Common EI advantages are typically capped at 45 weeks, however beneath the momentary measures, a recipient could also be entitled to a further 20 weeks if they’re a long-tenured employee. To be thought of a long-tenured employee, the candidates should have met two circumstances:
- Acquired fewer than 36 weeks of standard or fishing advantages within the three years earlier than the beginning of a declare
- Paid at the very least 30% of the annual most EI premiums for at the very least seven of the ten years earlier than the 12 months {that a} declare begins (the EI most for 2025 is $695 per week)
Are you continue to entitled to advantages?
When you had advantages like life, incapacity, or medical insurance coverage, a termination will typically finish this protection. Life insurance coverage is usually prolonged based mostly on the variety of weeks of wage you’re paid out. Incapacity insurance coverage typically ends in your final day of labor.
Some group life insurance coverage insurance policies permit you to convert your protection to a private coverage. This can be advisable in case your well being is poor, as you could possibly keep it with out having to supply well being info to the insurer.
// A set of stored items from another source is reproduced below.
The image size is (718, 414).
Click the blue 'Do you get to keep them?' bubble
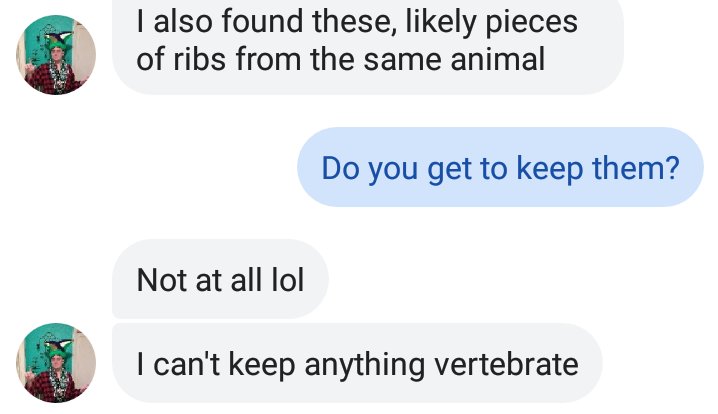pos(499,167)
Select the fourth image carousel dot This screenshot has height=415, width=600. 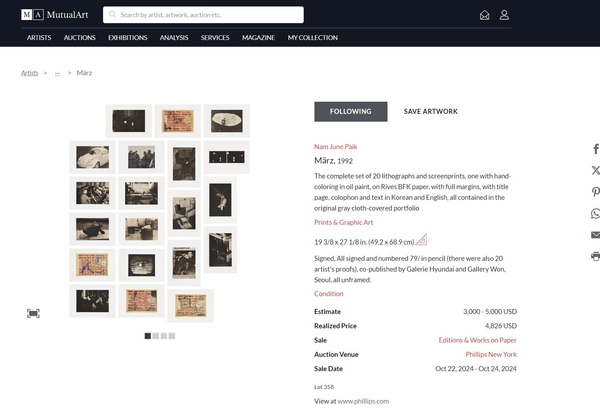tap(172, 336)
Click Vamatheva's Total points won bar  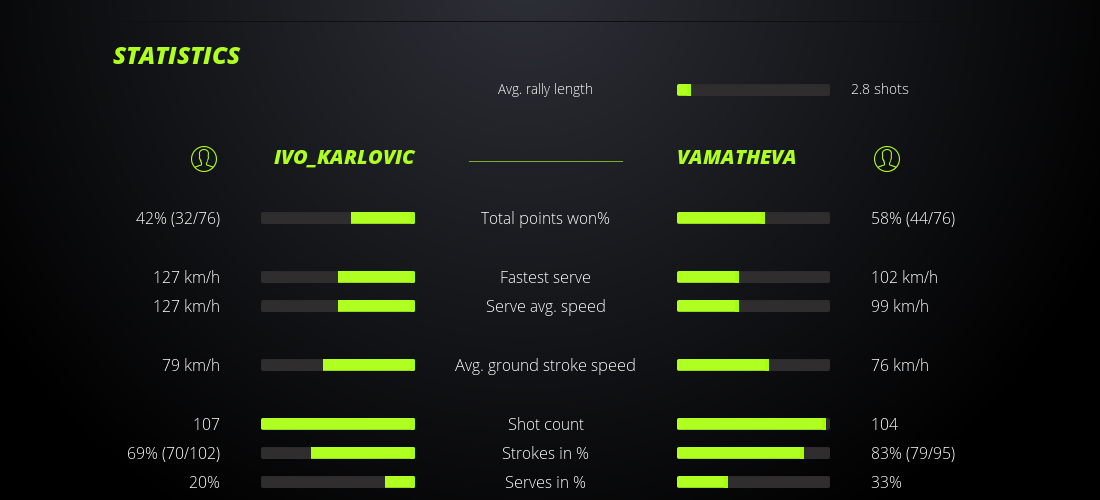pos(753,218)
You should purchase your personal life insurance coverage coverage from an insurer, and this can be preferable in case your well being is sweet. Incapacity insurance coverage is extra difficult to interchange, as a result of in case you are not working, you do not need an revenue to interchange.
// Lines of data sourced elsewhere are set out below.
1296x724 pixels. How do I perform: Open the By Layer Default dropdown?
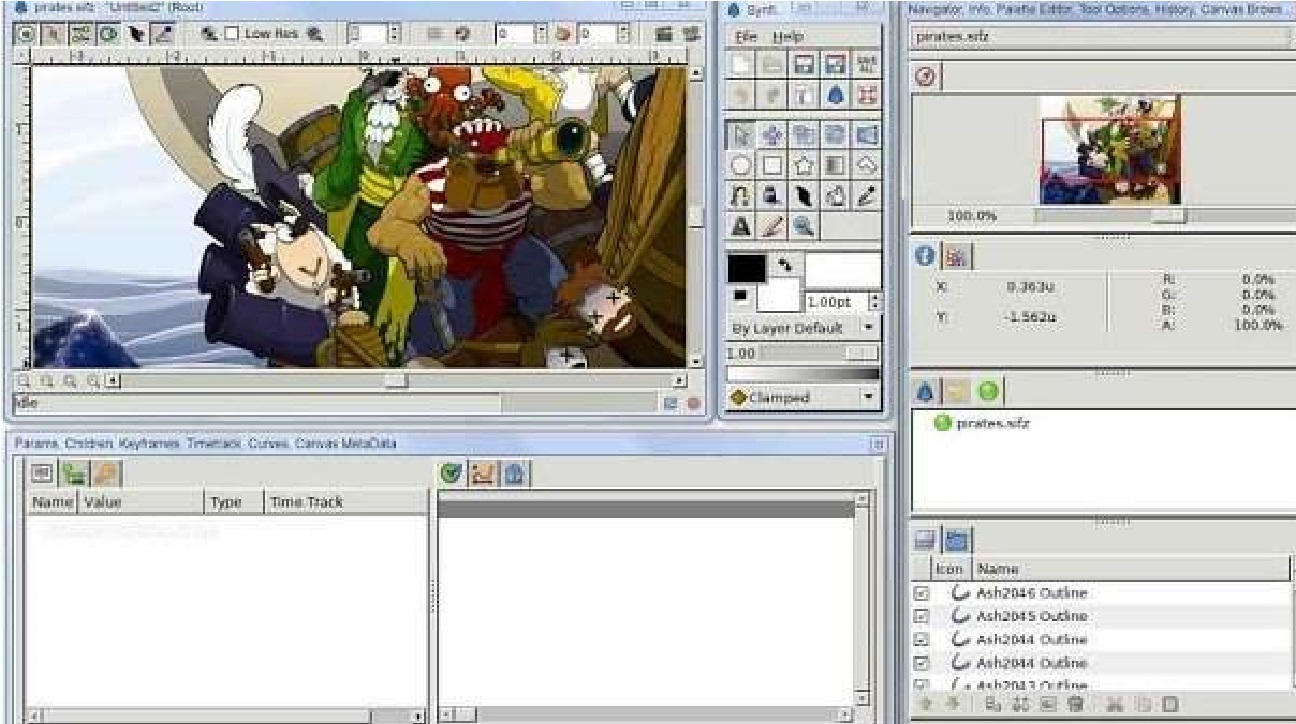point(803,328)
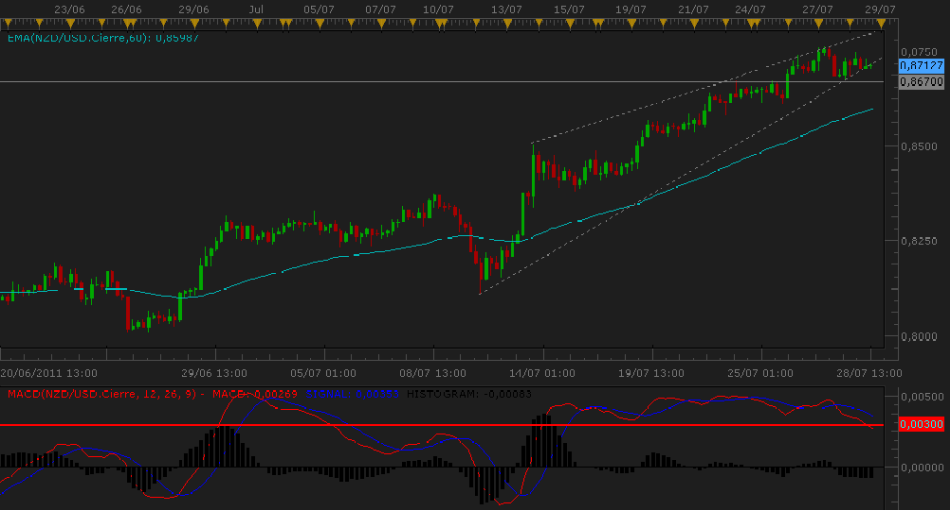Click the 29/07 date on top timeline
Image resolution: width=950 pixels, height=510 pixels.
[x=877, y=9]
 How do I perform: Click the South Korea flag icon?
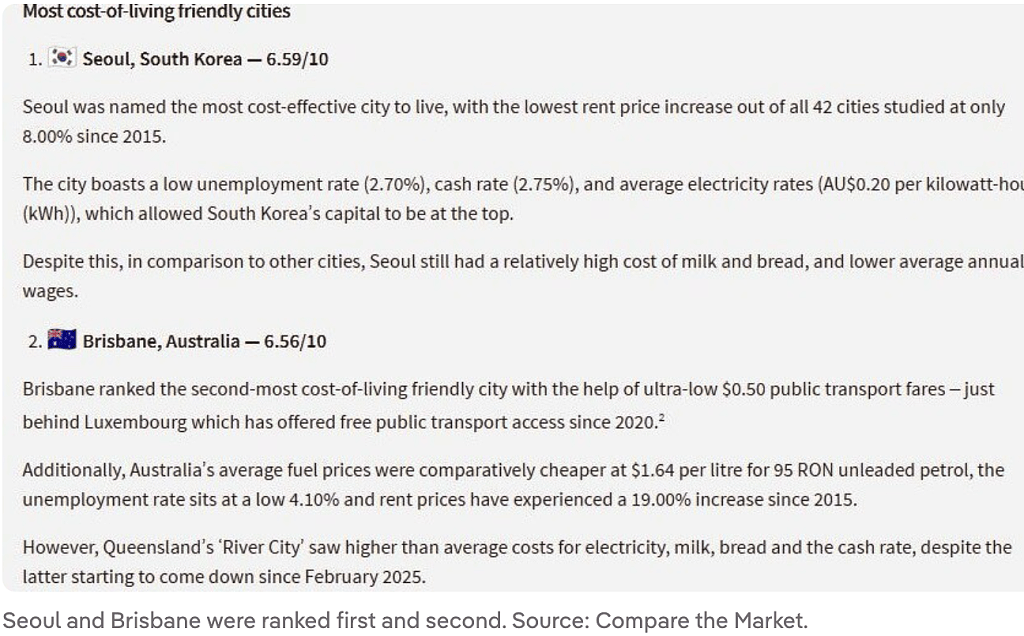[63, 57]
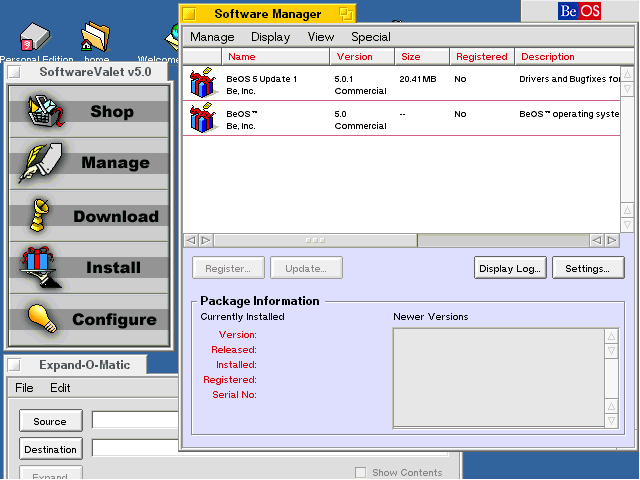640x480 pixels.
Task: Click the Shop basket icon in SoftwareValet
Action: pos(44,112)
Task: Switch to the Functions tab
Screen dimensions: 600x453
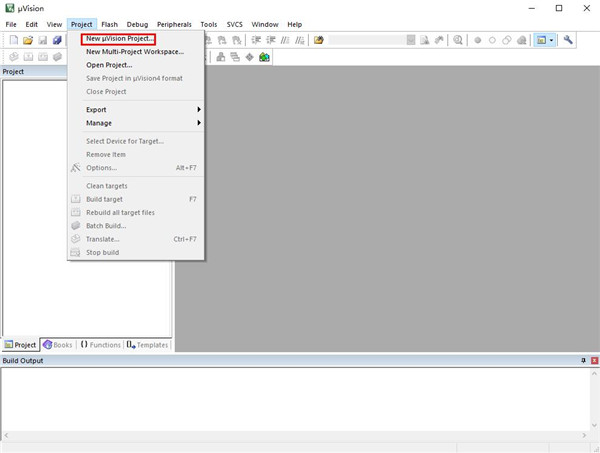Action: point(100,345)
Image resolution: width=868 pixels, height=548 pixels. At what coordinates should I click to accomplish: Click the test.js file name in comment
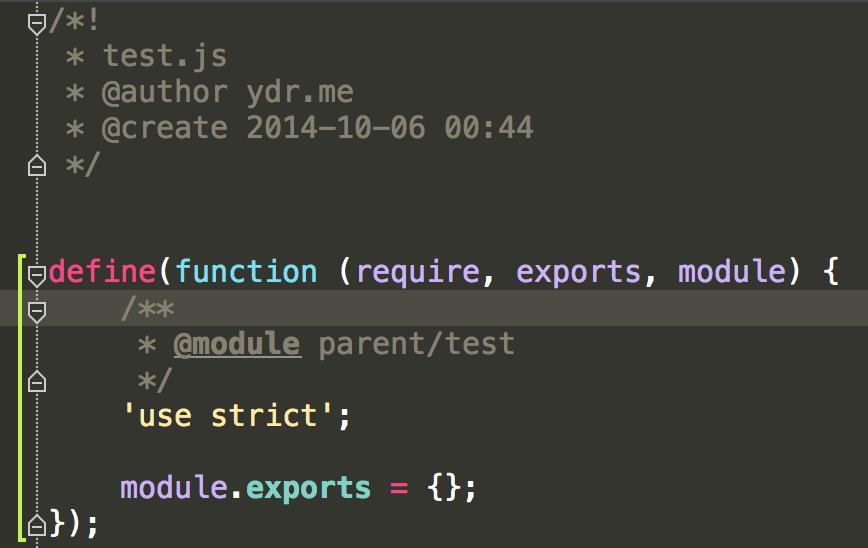click(x=165, y=56)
Though the lack of medical protection could also be worrisome, it is probably not needed to interchange it. Medical health insurance just isn’t meant to create a windfall the place you obtain extra again from the insurance coverage firm than you pay in premiums. On the contrary, the insurer makes a revenue when the typical policyholder pays extra in premiums than they obtain again in reimbursements. Because of this, speeding to interchange protection is probably not advantageous in comparison with simply paying for health-care prices out of pocket when your protection ends.
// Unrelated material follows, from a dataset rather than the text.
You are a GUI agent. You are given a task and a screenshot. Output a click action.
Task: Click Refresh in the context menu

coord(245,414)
Coping with pensions and group RRSPs
In case you have a outlined profit (DB) pensionyou’ll have the choice to take a lump-sum payout, some or all of which can be eligible to switch on a tax-deferred foundation to a locked-in retirement account (LIRA). Once you forgo your future month-to-month pension, it’s worthwhile to make investments the proceeds to supply a retirement revenue. Not all pensions permit you to take a commuted worth switch, nevertheless, and a few restrict the choice based mostly in your age (e.g., solely beneath age 55).
When rates of interest are decrease, the lump sums paid out are greater; when rates of interest are greater, the payouts are decrease. These finest suited to think about a lump sum are traders with a excessive threat tolerance or a brief life expectancy.